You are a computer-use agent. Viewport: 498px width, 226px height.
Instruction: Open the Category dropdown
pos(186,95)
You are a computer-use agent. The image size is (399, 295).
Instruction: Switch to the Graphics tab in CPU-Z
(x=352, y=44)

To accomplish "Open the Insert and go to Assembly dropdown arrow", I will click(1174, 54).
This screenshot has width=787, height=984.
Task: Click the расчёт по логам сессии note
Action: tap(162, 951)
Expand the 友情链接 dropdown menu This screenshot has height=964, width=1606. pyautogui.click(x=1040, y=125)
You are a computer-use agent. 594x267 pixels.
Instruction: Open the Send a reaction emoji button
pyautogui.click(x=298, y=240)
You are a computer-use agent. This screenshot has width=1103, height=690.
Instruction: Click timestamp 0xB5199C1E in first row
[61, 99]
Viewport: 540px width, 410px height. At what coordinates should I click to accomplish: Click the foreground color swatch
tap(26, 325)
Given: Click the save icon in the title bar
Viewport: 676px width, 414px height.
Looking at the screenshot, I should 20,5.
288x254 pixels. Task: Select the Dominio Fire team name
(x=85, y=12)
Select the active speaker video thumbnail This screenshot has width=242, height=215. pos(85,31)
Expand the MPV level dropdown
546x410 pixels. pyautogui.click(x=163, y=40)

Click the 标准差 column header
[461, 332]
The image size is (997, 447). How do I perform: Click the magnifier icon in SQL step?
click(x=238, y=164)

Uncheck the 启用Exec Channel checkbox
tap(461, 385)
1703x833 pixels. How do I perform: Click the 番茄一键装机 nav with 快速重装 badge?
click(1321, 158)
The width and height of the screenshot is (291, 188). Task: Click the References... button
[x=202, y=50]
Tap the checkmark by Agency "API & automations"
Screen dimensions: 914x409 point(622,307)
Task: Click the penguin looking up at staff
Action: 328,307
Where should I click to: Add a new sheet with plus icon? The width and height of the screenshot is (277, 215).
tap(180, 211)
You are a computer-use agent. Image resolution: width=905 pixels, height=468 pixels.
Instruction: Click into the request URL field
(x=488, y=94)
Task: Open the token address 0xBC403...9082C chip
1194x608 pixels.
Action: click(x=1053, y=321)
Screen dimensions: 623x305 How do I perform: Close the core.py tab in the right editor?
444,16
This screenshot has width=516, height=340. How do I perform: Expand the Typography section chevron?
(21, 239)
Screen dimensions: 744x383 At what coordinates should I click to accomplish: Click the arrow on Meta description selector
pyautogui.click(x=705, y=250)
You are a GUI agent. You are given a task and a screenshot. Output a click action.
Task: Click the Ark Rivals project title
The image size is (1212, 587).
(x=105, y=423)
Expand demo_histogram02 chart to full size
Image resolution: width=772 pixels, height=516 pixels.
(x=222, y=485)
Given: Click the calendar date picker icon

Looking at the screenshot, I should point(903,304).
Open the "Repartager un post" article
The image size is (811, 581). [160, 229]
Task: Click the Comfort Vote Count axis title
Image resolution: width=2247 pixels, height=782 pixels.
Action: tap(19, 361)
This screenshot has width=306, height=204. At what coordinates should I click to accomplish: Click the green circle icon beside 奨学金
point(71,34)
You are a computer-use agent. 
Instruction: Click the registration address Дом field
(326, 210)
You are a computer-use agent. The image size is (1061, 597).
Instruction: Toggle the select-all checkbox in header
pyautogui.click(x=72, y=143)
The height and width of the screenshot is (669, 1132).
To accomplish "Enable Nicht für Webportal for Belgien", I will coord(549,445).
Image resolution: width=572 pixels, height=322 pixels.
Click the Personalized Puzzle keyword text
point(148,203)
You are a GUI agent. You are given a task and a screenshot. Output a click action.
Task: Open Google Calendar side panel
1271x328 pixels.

(THE TASK):
Can you lay out the entries from the line with "288x254 pixels. Task: Select" to the line with "Action: click(x=1053, y=321)" as a Markdown table with the columns Row and Line, skipping blank lines and including both end lines?

(EXERCISE SOLUTION):
| Row | Line |
|---|---|
| 1 | 288x254 pixels. Task: Select the Dominio Fire team name |
| 2 | (x=85, y=12) |
| 3 | Select the active speaker video thumbnail This screenshot has width=242, height=215. pos(85,31) |
| 4 | Expand the MPV level dropdown |
| 5 | 546x410 pixels. pyautogui.click(x=163, y=40) |
| 6 | Click the 标准差 column header |
| 7 | [461, 332] |
| 8 | The image size is (997, 447). How do I perform: Click the magnifier icon in SQL step? |
| 9 | click(x=238, y=164) |
| 10 | Uncheck the 启用Exec Channel checkbox |
| 11 | tap(461, 385) |
| 12 | 1703x833 pixels. How do I perform: Click the 番茄一键装机 nav with 快速重装 badge? |
| 13 | click(1321, 158) |
| 14 | The width and height of the screenshot is (291, 188). Task: Click the References... button |
| 15 | [x=202, y=50] |
| 16 | Tap the checkmark by Agency "API & automations" |
| 17 | Screen dimensions: 914x409 point(622,307) |
| 18 | Task: Click the penguin looking up at staff |
| 19 | Action: 328,307 |
| 20 | Where should I click to: Add a new sheet with plus icon? The width and height of the screenshot is (277, 215). |
| 21 | tap(180, 211) |
| 22 | You are a computer-use agent. Image resolution: width=905 pixels, height=468 pixels. |
| 23 | Instruction: Click into the request URL field |
| 24 | (x=488, y=94) |
| 25 | Task: Open the token address 0xBC403...9082C chip |
| 26 | 1194x608 pixels. |
| 27 | Action: click(x=1053, y=321) |